**Exercise objective:** The expected output is an exact copy of the lines from the one containing "Task: Select the Consent tab" to the final line below, minus any pictures.

**Dataset records:**
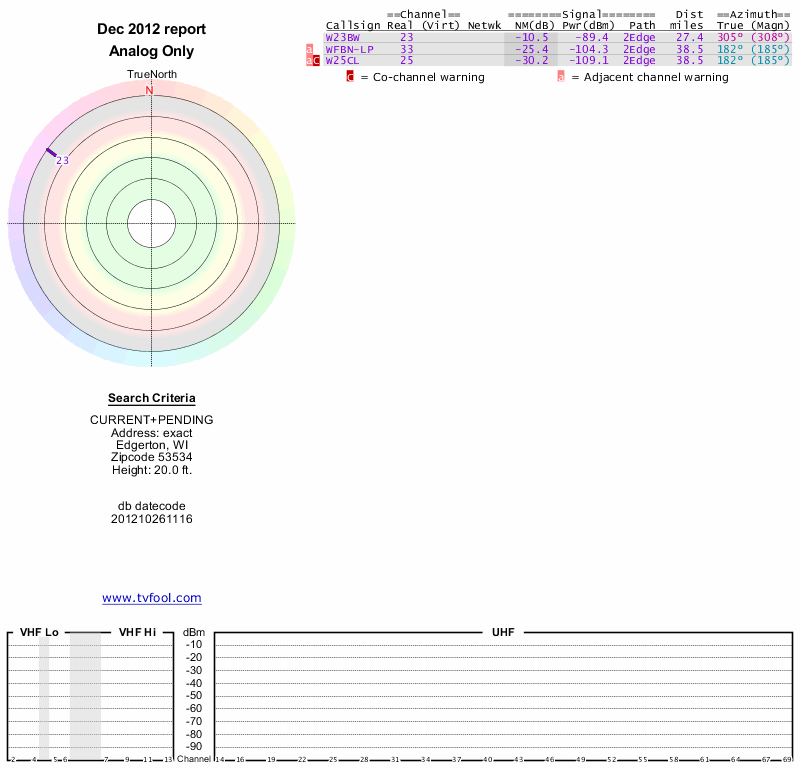The width and height of the screenshot is (800, 768).
Task: Click the channel 23 marker on radar plot
Action: click(x=51, y=153)
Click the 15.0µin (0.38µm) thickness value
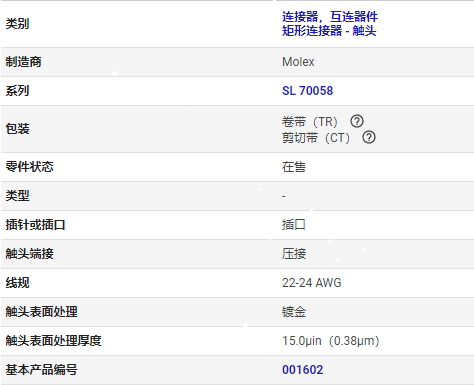This screenshot has width=474, height=385. tap(331, 341)
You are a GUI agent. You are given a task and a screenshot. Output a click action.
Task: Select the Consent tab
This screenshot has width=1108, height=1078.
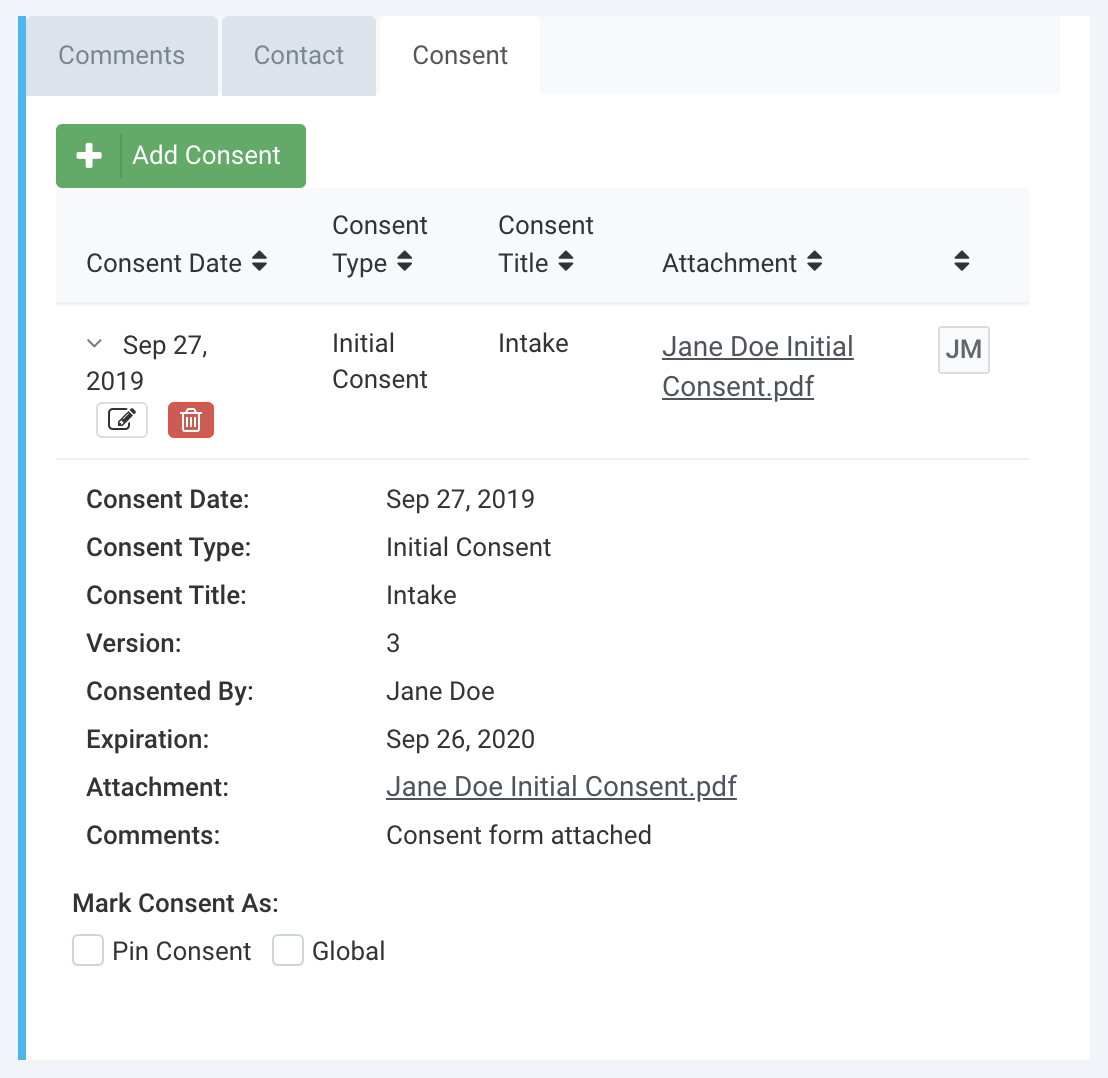pyautogui.click(x=460, y=56)
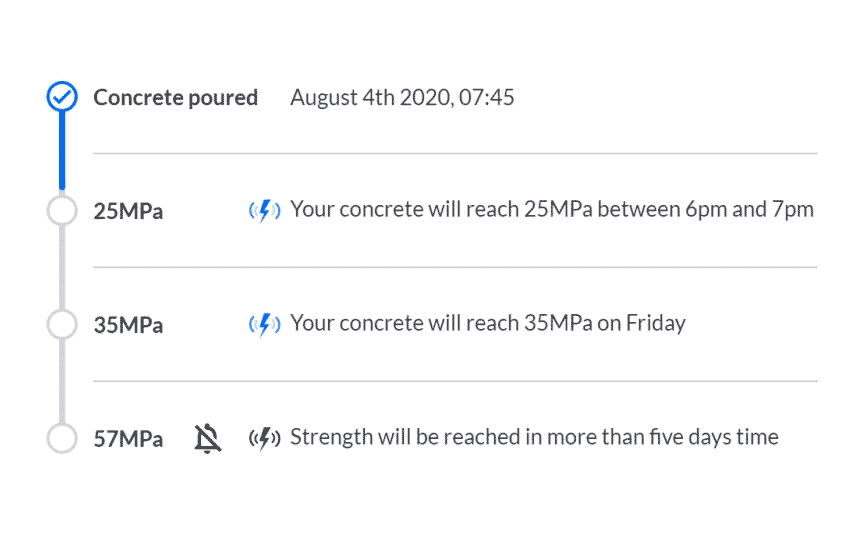The width and height of the screenshot is (850, 550).
Task: Click the grey timeline segment between 25MPa and 35MPa
Action: click(62, 267)
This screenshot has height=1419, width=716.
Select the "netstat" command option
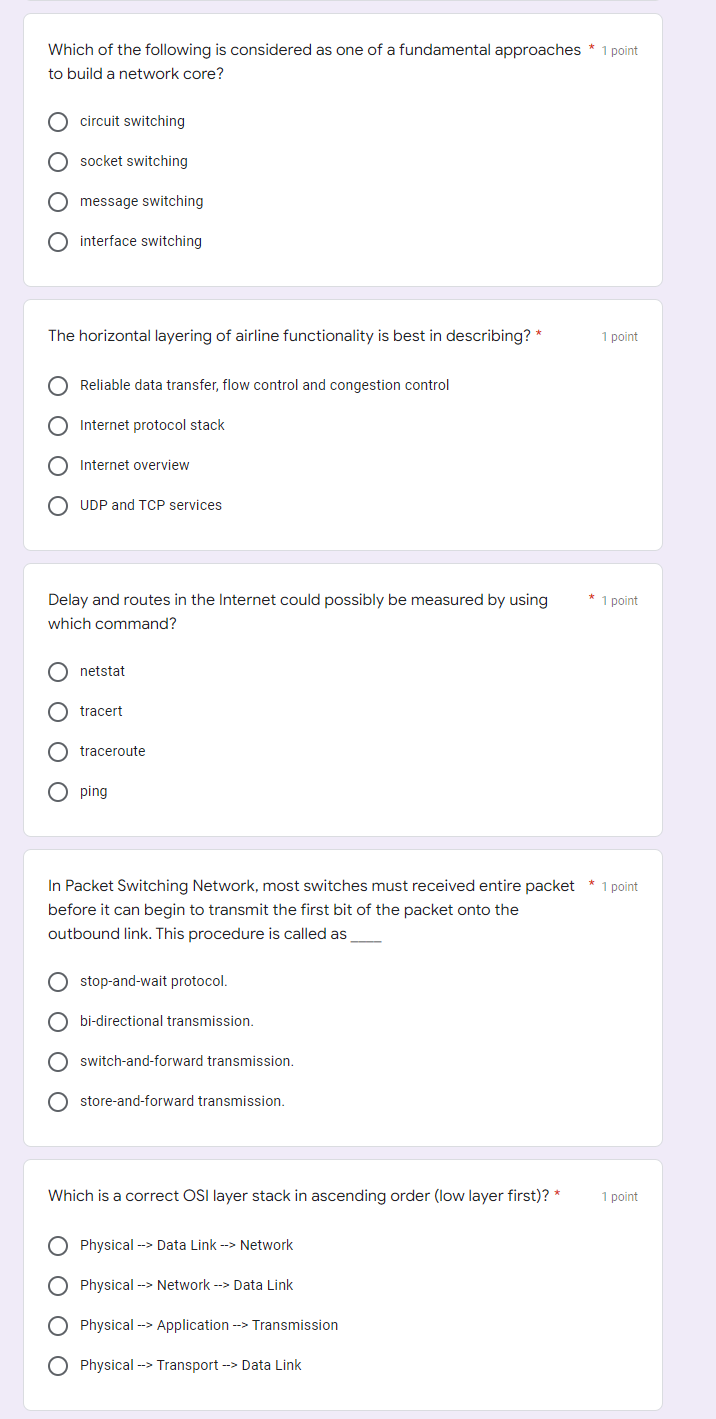coord(59,671)
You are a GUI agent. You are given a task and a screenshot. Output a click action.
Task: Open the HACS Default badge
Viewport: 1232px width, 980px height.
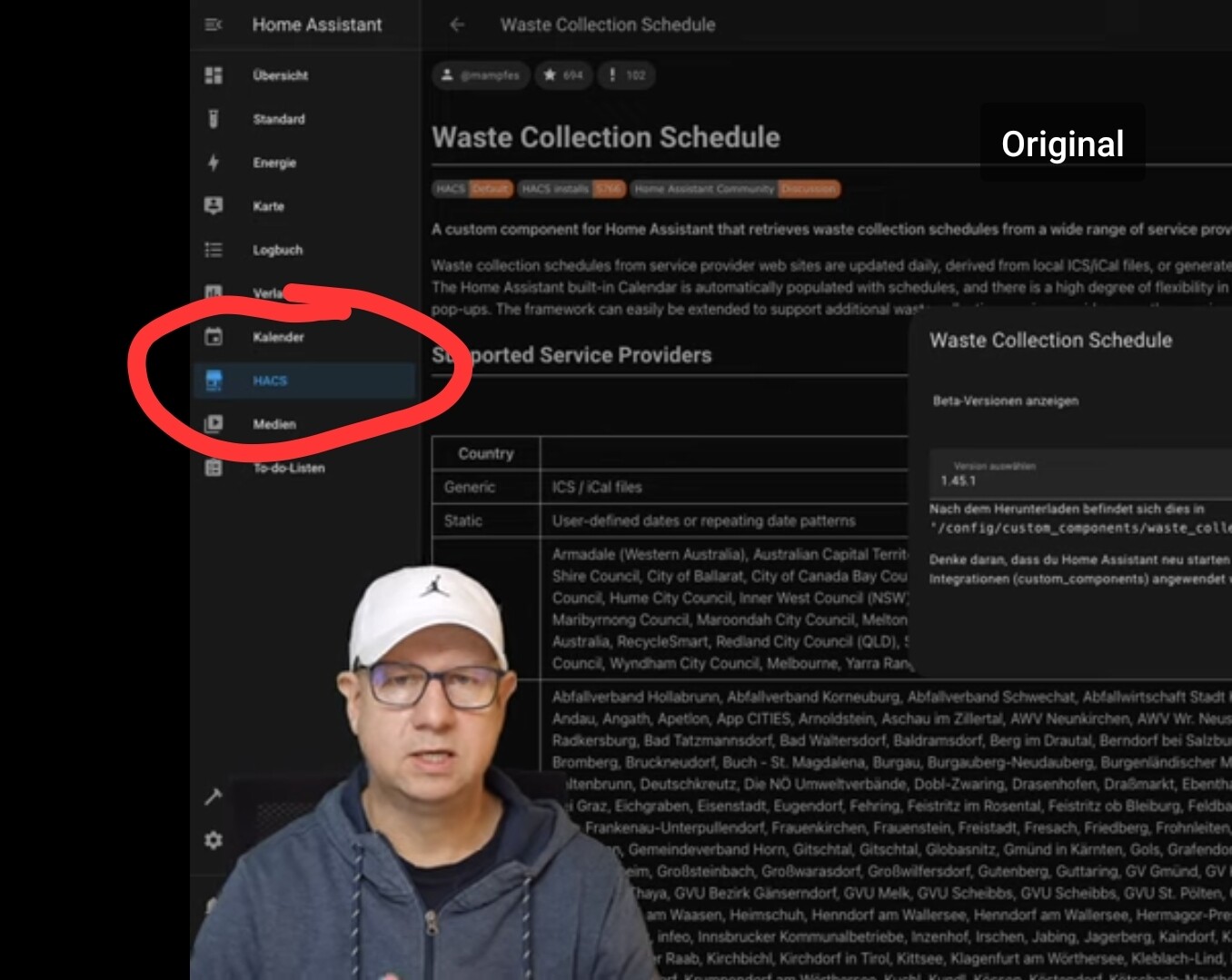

**Task solution:**
Task: Select the Consent tab
This screenshot has width=1108, height=1078.
pyautogui.click(x=460, y=56)
The width and height of the screenshot is (850, 550).
Task: Click the grey timeline segment between 25MPa and 35MPa
Action: click(62, 267)
This screenshot has height=1419, width=716.
Select the "netstat" command option
coord(59,671)
You are a GUI agent. You are given a task and a screenshot. Output a click action.
Task: Open the HACS Default badge
Viewport: 1232px width, 980px height.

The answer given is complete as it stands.